Ce matériel est réservé à un usage privé ou d’enseignement. Il reste la propriété de la Prévention Médicale, et ne peut en aucun cas faire l’objet d’une transaction commerciale.

Télécharger l'exercice (pdf - 28.46 Ko)
  1. Lisez en détail le cas clinique.
  2. Oubliez quelques instants cette observation et rapportez-vous au tableau des barrières, identifiez les barrières de Qualité et sécurité que vous croyez importantes pour gérer, au plus prudent, ce type de situation clinique. Le nombre de barrières n’est pas limité.
  3. Interrogez le cas clinique avec les barrières que vous avez identifiées en 2 ; ont-elles tenu ?
  4. Analysez les causes profondes avec la méthode ALARM.
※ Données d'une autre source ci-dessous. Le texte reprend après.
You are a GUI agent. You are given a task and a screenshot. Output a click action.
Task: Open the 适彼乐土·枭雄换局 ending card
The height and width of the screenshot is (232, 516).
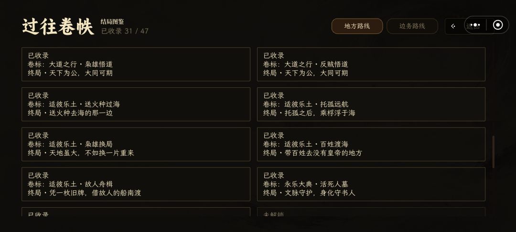point(136,144)
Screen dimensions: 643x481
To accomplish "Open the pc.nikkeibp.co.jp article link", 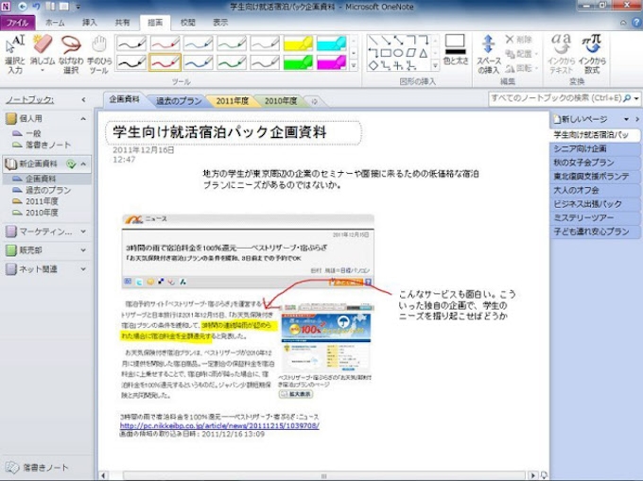I will pos(218,425).
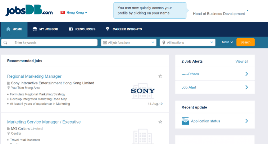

Téléchargez le tableau d'analyse des causes profondes (pdf - 264.24 Ko)

Barrières d’atténuation :

L’anomalie de groupage sanguin a été signalée par le technicien de l’EFS rapidement.

Barrières qui n’ont pas fonctionné :

Le facteur contributif de cet incident est uniquement lié au patient. Les différents processus de sécurisation du parcours de soin ne sont pas adaptés dans ce cas.

Actions correctives :

  • L’EFS a consigné l’anomalie dans le dossier de la patiente. Il est impératif de réaliser une détermination de groupage sanguin systématique pour elle à chaque demande de produit labile sanguin ou pour toute intervention.
  • Réalisation d’une détermination de groupage sanguin systématique avant IVG, quelle que soit la méthode retenue.
  • Pour les patientes ayant une première détermination Rhésus D négatif ou Rhésus D non connu, contrôle de principe sur une détermination avant l’injection de Rhophylac® en toute sécurité. Afin de sécuriser cette injection et compte tenu du délai de rendu de la détermination de groupage sanguin, les patientes devront attendre 1 heure ou bien revenir le lendemain pour l’injection de Rhophylac®, dans ce cas.

Conclusion

« Compagne inséparable d’une belle âme, la bonne foi est toujours disposée à prêter aux autres la pureté de ses sentiments, de là sa confiance et sa sécurité » Joseph Sanial-Dubay.

Cet exemple montre deux choses : d’une part, l’importance de l’analyse des incidents porteurs de risques. Ils permettent de mettre en exergue des risques peu ou non identifiés. Leur analyse a pour objectif de proposer des actions qui permettent de maitriser le risque avant l’incident, il s’agit quasiment d’une démarche de gestion des risques a priori.

D’autre part, il est important de rappeler que le processus de sécurisation du parcours en termes d’identitovigilance a été parfaitement appliqué dans cet exemple et ce, par l’ensemble des professionnels du parcours de soin.

Les analyses où le facteur contributif est uniquement lié au patient sont rares et difficilement maitrisables. Il s’agit alors de rétablir une confiance mutuelle entre le patient et le système de soin. Sans confiance, la sécurité est engagée.